#### Stored data entries
____________

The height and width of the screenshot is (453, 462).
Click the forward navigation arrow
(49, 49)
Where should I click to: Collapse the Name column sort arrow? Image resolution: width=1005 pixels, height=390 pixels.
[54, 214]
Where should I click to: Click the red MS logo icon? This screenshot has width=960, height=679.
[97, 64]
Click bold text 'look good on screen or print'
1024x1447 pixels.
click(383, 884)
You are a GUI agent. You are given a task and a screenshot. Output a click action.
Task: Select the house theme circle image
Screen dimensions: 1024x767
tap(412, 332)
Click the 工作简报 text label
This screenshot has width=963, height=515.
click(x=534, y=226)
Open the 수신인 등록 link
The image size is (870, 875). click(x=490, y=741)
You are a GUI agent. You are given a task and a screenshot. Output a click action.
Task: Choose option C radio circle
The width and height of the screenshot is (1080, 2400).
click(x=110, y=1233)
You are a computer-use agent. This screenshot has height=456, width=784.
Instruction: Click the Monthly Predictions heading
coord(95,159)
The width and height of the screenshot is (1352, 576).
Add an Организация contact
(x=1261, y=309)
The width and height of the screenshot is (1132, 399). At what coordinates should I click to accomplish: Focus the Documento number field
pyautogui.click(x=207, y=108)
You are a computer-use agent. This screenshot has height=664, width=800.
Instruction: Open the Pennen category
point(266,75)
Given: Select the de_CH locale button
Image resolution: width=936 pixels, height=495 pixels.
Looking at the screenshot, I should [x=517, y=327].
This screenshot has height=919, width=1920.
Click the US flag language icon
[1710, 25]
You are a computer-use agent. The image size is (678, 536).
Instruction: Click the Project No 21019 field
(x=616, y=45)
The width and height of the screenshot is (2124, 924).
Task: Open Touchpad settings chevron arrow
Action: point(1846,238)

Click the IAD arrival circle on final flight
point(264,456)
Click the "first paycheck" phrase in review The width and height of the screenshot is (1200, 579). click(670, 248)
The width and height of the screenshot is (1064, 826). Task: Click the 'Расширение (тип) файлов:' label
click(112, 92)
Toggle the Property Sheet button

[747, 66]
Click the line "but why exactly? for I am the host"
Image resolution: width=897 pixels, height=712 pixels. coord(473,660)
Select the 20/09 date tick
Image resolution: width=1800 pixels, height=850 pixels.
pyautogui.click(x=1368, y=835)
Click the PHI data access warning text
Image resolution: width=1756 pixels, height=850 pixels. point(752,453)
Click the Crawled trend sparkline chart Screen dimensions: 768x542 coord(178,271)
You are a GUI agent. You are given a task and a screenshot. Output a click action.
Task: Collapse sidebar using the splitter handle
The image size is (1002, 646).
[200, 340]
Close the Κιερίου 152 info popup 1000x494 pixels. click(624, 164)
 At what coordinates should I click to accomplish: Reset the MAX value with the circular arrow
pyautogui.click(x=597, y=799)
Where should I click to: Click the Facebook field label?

____________

#### Exercise description
Print every entry exactly as written.

#### Answer
The height and width of the screenshot is (453, 462).
Click the forward navigation arrow
(49, 49)
Where should I click to: Collapse the Name column sort arrow? Image resolution: width=1005 pixels, height=390 pixels.
[54, 214]
Where should I click to: Click the red MS logo icon? This screenshot has width=960, height=679.
[97, 64]
Click bold text 'look good on screen or print'
1024x1447 pixels.
click(383, 884)
You are a GUI agent. You are given a task and a screenshot. Output a click action.
Task: Select the house theme circle image
Screen dimensions: 1024x767
tap(412, 332)
Click the 工作简报 text label
This screenshot has width=963, height=515.
click(x=534, y=226)
Open the 수신인 등록 link
The image size is (870, 875). click(x=490, y=741)
You are a GUI agent. You are given a task and a screenshot. Output a click action.
Task: Choose option C radio circle
The width and height of the screenshot is (1080, 2400).
click(x=110, y=1233)
You are a computer-use agent. This screenshot has height=456, width=784.
Instruction: Click the Monthly Predictions heading
coord(95,159)
The width and height of the screenshot is (1352, 576).
Add an Организация contact
(x=1261, y=309)
The width and height of the screenshot is (1132, 399). At what coordinates should I click to accomplish: Focus the Documento number field
pyautogui.click(x=207, y=108)
You are a computer-use agent. This screenshot has height=664, width=800.
Instruction: Open the Pennen category
point(266,75)
Given: Select the de_CH locale button
Image resolution: width=936 pixels, height=495 pixels.
Looking at the screenshot, I should [x=517, y=327].
This screenshot has height=919, width=1920.
Click the US flag language icon
[1710, 25]
You are a computer-use agent. The image size is (678, 536).
Instruction: Click the Project No 21019 field
(x=616, y=45)
The width and height of the screenshot is (2124, 924).
Task: Open Touchpad settings chevron arrow
Action: point(1846,238)

Click the IAD arrival circle on final flight
point(264,456)
Click the "first paycheck" phrase in review The width and height of the screenshot is (1200, 579). click(670, 248)
The width and height of the screenshot is (1064, 826). Task: Click the 'Расширение (тип) файлов:' label
click(112, 92)
Toggle the Property Sheet button

[747, 66]
Click the line "but why exactly? for I am the host"
Image resolution: width=897 pixels, height=712 pixels. coord(473,660)
Select the 20/09 date tick
Image resolution: width=1800 pixels, height=850 pixels.
pyautogui.click(x=1368, y=835)
Click the PHI data access warning text
Image resolution: width=1756 pixels, height=850 pixels. point(752,453)
Click the Crawled trend sparkline chart Screen dimensions: 768x542 coord(178,271)
You are a GUI agent. You are given a task and a screenshot. Output a click action.
Task: Collapse sidebar using the splitter handle
The image size is (1002, 646).
[200, 340]
Close the Κιερίου 152 info popup 1000x494 pixels. click(624, 164)
 At what coordinates should I click to accomplish: Reset the MAX value with the circular arrow
pyautogui.click(x=597, y=799)
Where should I click to: Click the Facebook field label?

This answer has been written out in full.